11年前の2月、何も無い湖の駐車場でガリガリの猫が寄ってきた。 よろよろと俺たちの前に来るとペタンと腹をつけて座った。
動物に無関心だった俺は「キタねー猫だな」と思っただけで、他に何とも思わなかった。 猫を飼っていた彼女がその猫を撫でながら言った。 「こんな所にいたら病気で死んじゃうね」 単細胞の若者だった俺は頭にきた。 「何、こいつ病気なのか?死ぬと分かってて放っておくのは殺すのと一緒だろ!何言ってんだオメー」
ドライブは中止。そのまま膝の上に乗っけて車を運転して帰った。 顔は目ヤニだらけ、鼻水で鼻はガビガビ、尻から出てきた回虫が俺のズボンの上を這っていた。 くしゃみで車のドアはベトベト、コホコホ咳をして、痰でゴロゴロいっていた。 「どうするの、その子?」 「治るまで俺が飼う」 「じゃあ名前は?」 「うーん…痰が詰まってるから…痰助」 「変な名前」 「うるせー」
獣医に寄って虫下しと風邪の薬などを貰って帰った 風呂場で綺麗に洗って、とりあえずシシャモとちくわを食べさせた、腹がカチカチになるまでがっついていた。
ペットは駄目なマンションだし、治って暖かくなったら逃がすつもりだったが、1週間で方針を変えた。 あっという間にまるまると太り、誰が見ても目を細めるような人懐っこい顔になり、夕方になると俺の帰りを玄関に座って待つようになった。
もともと飼い猫だったようで、トイレは最初からできた。車に乗るのが好きな変な猫だった。 人間も同じだろうが、食べ物で苦労したせいか、すごい食いしん坊だった。 冷蔵庫が開く度にダッシュで駆けつけ、何もくれないと分かると、わざと歩くのに邪魔な所に寝そべって俺に抗議した。 かつては歴戦のツワモノだったようで、耳は食いちぎられて欠け、しっぽは折れたまま曲がり、ケガの跡のハゲがあちこちにあった。
当時は分からなかったが、そうとう歳をとった猫だった 歯が何本も抜けていて、筋肉も細かった、一日中じっとしていた、食べる時以外に走ることはなかった。
ちょうど一年後、俺は痰助の誕生日を勝手に決め、仕事帰りに誕生日プレゼントとして一個千円のカニ缶を買って帰った。 普段は脇目も振らずに食べる痰助が、その日は一口食べるごとに俺の顔をじっと見ていた。 「なんだよ、俺でも食った事ないんだぞ。
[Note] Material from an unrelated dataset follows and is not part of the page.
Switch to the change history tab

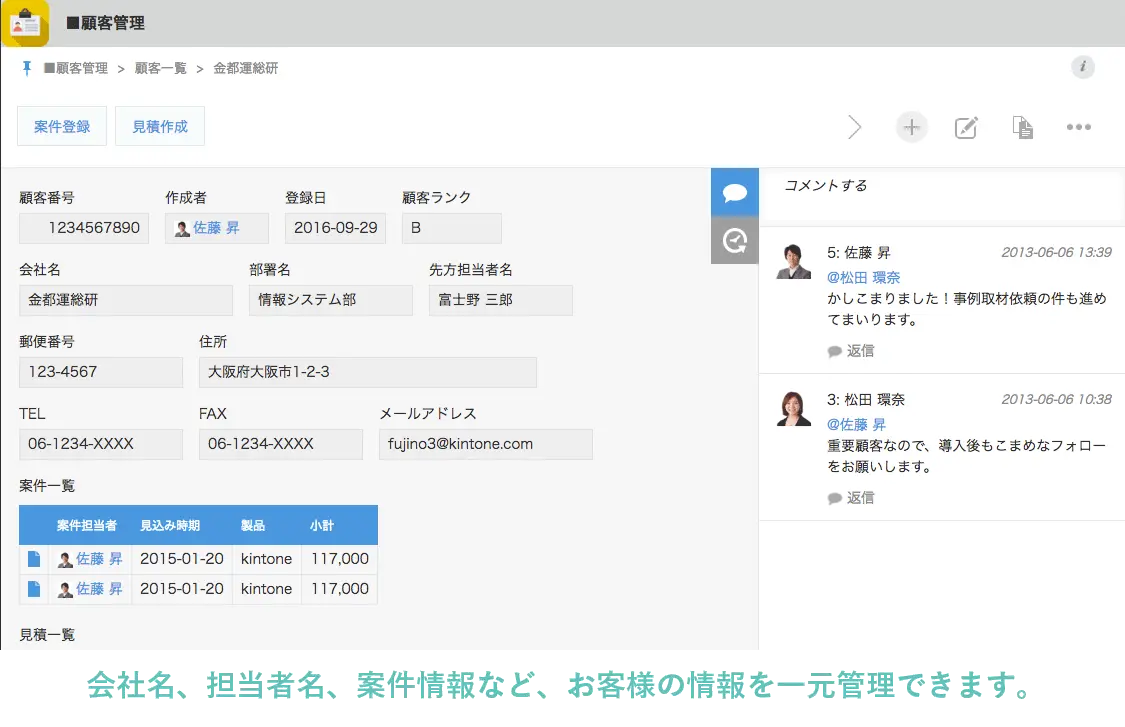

早く食わないと俺が食っちまうぞ」 いつもどおり缶の底がピカピカに光るまで食べたのだが、無理をして食べているように見えた。
誕生日の二,三日後、食欲が無く朝からぐったりしているので、いつもの獣医に連れて行った。 検査の結果、腎臓がかなり悪い事が分かり、即日入院となった。
先生が抱き上げようとすると、必死に俺の肩に登ろうとした。 先生に抱かれて診察室の奥の部屋に行くとき、ガラスのドア越しに見えなくなるまで俺をじっと見続けていた。
あのときの哀しい眼差しを、俺は生涯忘れる事はないだろう。
雪のちらつく朝、痩せた体に一輪の花を乗せて、痰助は大好きな車で俺と一緒にうちに帰った。 大工の弟に頼んで作った小さな棺に俺の写真と大好物だったちくわを入れて、痰助に出会った湖の桜の木の下に埋めた。
今となれば分かる。 湖からの帰り道、あれは痰が詰まっていたのではなく、嬉しかったんだと。
今日も壁に掛かったコロコロのたんすけが行儀良く座って俺を見ている。
お前がいなくなって十年経った今でも寂しいけど、それは俺の勝手だから我慢するよ。
変な名前付けて悪かったな、たんすけ、 でも今うちにいるお前の後輩も変な名前だから、勘弁しろよ。